:: DOCUMENT TEXT ::
Updated: April 3, 2023.
Number of Cycles vs. Discharge Time
When people wonder how long will a 100Ah battery last, generally, they want to know for how many minutes or hours is a certain battery able to provide power to a specific load.
However, sometimes people also want to know how many charging/discharging cycles can 100Ah battery last with its capacity not dropping below a certain level.
If You wonder about the number of cycles, then:
- Lithium 100 Ah batteries can withstand 2000-7000 charging/discharging cycles when being discharged at 0.1-0.3C rates down to 100-50% DoD.
- Lead-acid 100 Ah batteries can withstand 200-900 charging/discharging cycles when being discharged at 0.05-0.2C rates down to 100-50% DoD.
So, if You are looking for a 12V 100Ah battery that will cycle a lot, go for good Lithium Iron Phosphate (LiFePO4) battery.
When compared with lead-acid batteries, lithium batteries are also lighter, can accept charge faster (model dependent), must be charged using dedicated lithium battery chargers, and also feature Battery Management Systems that protect the batteries from unwanted events like low or high temperature, over-discharge, over-current, over-voltage and similar.
Note: If the lithium battery doesn't come with a reliable BMS, don't buy it no matter how its price may sound acceptable - if mistreated, even a Lithium Iron Phosphate (LiFePO4) battery can overheat, catch fire, or even explode.
On the other hand, if you are looking for a 12V 100Ah battery that will not cycle a lot, its weight is not important, but the price is important, go for a good Absorbent Glass Mat (AGM) or Gel-Cell battery.
100 Ah Batteries Discharge Time
The nominal capacity of the lead-acid batteries is given for the 20h discharge - 100 Ah lead-acid battery can provide 5 Amps for 20 hours with the voltage drop down to 10.5V.
The nominal capacity of the lithium batteries is usually given when the battery is being discharged for 1-5 hours (1h → 1C, 2h → 0.5C, 5h → 0.2C, etc.).
When the lead-acid batteries are discharged with stronger currents, they feature a capacity loss.
For example, a very popular, general-purpose/deep cycle Universal Power Group UB121000 AGM Deep Cycle Battery features a 20h capacity of ~100Ah and a 1h capacity of ~54 Ah.
Note: actual capacity also depends on the battery temperature and acceptable end voltage.
On the other hand, the premium dual-purpose Odyssey 31M-PC2150 AGM Marine Dual Purpose Battery features a 20h capacity of ~100 Ah and a 1h capacity of ~71 Ah.
This 17Ah capacity difference is significant but also is the price difference between these two batteries.

:: REQUIRED WORK ::
1. Summarize the text on 100Ah battery cycles and discharge time in two sentences.
2. Continue the text on 100Ah battery cycles and discharge time from its last sentence.

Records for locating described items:
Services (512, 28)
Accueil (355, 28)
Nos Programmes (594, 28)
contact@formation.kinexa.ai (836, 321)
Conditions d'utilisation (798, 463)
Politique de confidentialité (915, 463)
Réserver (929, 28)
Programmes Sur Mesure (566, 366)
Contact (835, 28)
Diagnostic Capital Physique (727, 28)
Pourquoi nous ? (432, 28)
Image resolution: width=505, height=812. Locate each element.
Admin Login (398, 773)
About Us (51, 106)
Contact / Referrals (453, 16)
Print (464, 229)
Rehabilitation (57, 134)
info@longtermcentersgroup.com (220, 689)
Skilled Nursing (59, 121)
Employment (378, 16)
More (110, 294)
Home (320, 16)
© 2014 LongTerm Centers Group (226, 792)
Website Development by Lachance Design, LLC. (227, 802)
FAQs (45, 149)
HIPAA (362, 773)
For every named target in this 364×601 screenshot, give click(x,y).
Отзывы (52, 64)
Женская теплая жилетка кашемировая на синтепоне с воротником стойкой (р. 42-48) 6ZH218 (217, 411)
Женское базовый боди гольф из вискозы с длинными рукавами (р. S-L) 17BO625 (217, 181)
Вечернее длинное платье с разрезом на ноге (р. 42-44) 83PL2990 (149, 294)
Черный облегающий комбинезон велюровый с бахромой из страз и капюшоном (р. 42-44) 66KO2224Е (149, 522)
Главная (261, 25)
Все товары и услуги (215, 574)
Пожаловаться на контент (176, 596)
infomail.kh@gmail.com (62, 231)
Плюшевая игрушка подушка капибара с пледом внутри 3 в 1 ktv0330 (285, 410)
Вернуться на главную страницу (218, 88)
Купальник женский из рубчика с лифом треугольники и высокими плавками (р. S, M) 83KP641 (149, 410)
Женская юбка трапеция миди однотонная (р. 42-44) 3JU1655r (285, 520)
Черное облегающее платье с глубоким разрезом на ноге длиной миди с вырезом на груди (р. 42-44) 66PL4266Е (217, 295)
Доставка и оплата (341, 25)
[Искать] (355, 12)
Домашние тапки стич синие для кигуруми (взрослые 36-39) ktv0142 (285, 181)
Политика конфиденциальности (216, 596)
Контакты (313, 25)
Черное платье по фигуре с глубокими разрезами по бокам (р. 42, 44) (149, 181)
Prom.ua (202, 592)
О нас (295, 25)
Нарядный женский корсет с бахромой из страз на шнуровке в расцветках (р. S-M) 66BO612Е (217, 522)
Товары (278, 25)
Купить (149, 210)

...

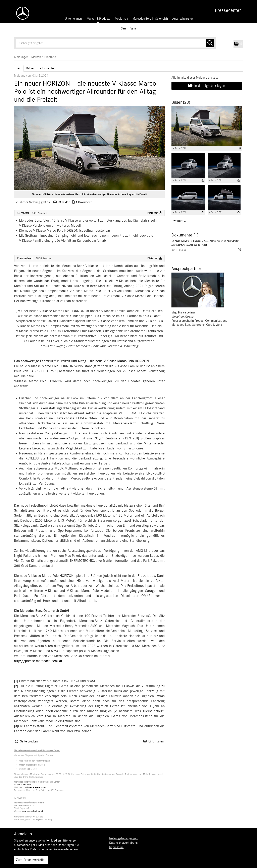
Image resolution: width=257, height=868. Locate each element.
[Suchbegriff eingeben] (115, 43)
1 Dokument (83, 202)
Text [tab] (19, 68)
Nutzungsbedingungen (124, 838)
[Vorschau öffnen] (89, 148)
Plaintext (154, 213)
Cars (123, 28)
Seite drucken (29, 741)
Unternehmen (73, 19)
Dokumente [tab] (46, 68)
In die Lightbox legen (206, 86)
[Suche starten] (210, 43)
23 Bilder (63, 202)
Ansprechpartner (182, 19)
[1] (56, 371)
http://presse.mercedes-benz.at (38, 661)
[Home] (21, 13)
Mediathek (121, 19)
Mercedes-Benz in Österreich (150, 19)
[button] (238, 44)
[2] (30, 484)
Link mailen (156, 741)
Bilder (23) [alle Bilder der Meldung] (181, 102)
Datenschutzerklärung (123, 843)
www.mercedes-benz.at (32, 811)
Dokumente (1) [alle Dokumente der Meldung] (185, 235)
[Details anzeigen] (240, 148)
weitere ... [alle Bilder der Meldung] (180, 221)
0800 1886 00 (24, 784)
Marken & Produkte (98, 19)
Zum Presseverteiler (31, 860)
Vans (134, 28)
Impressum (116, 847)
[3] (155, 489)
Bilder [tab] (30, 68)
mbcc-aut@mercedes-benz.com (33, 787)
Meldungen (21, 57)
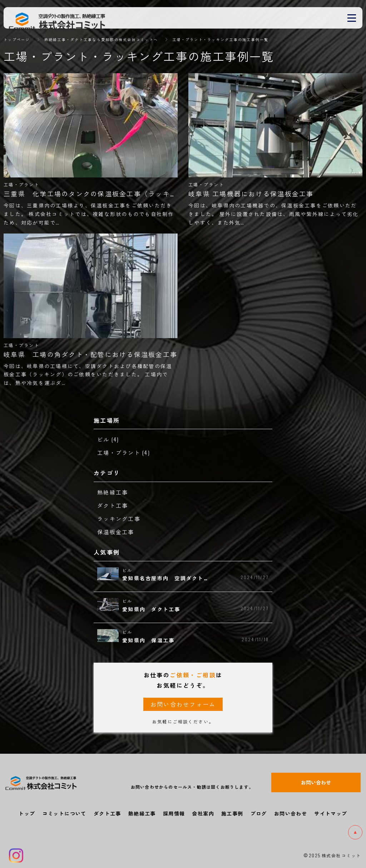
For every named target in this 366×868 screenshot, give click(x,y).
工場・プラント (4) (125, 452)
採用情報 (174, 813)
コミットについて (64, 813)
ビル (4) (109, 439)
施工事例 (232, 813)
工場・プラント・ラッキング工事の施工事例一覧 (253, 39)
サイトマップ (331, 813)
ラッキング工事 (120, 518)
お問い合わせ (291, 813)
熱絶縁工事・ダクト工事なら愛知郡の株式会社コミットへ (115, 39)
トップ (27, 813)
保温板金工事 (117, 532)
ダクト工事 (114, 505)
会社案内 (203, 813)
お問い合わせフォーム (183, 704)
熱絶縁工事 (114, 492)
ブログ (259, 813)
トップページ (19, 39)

:: FINAL RESULTS ::
1. Lithium 100 Ah batteries can withstand 2000-7000 charging/discharging cycles, against 200-900 for lead-acid ones, so LiFePO4 is the choice for heavy cycling, while AGM or Gel-Cell suits light cycling when price matters more than weight. Lead-acid capacity is rated for a 20-hour discharge and drops under stronger currents, as in the UB121000, which gives ~100 Ah over 20 hours but ~54 Ah over 1 hour.

2.
Lithium 12V 100Ah batteries don't suffer from such drastic capacity loss when the discharge current is increased, but they have their maximum continuous currents limited electronically and are usually around 80-100 Amps, with the maximum surge currents around 150-200 Amps for 3-5 seconds (model dependent).
For example, AIMS LFP12V100AB is a 12V 100Ah Lithium Iron Phosphate battery with modern BMS featuring a Bluetooth module for remote monitoring and control.
When AIMS LFP12V100AB and Odyssey 31-PC2150 are discharged for two hours, the AIMS LFP12V100AB battery can provide 50 Amps constantly (~1200 Wh, 100Ah), while Odyssey 31-PC2150 can provide 39.0 Amps (~922 Wh, 78Ah) constantly, down to 10.05 volts.
Note: Odyssey 31-PC2150 battery is also designed to recover well from deep discharges, so when its final discharge voltage in many examples is 10.05V (1.675V per cell) and not 10.5V (1.75V per cell).
General-purpose lead-acid batteries perform even worse. However, if You think that the time of lead-acid batteries is over, wait till You see the price of lithium batteries :)
Reserve Capacity (RC) of the 12V 100Ah Batteries
Reserve Capacity (RC) is the value in minutes that a battery can provide 25 Amps constantly without the voltage dropping below a certain safe voltage (10.5 volts for lead-acid batteries, cutoff voltage for lithium batteries).
The Reserve Capacity of the 12V 100Ah general-purpose lead-acid batteries is usually around 170-190 minutes, and between 190-220 minutes for premium lead-acid batteries.
The Reserve Capacity of the 12V 100Ah deep-cycle lithium batteries is usually around 240 minutes - these batteries are able to provide 25 Amps for 4 hours.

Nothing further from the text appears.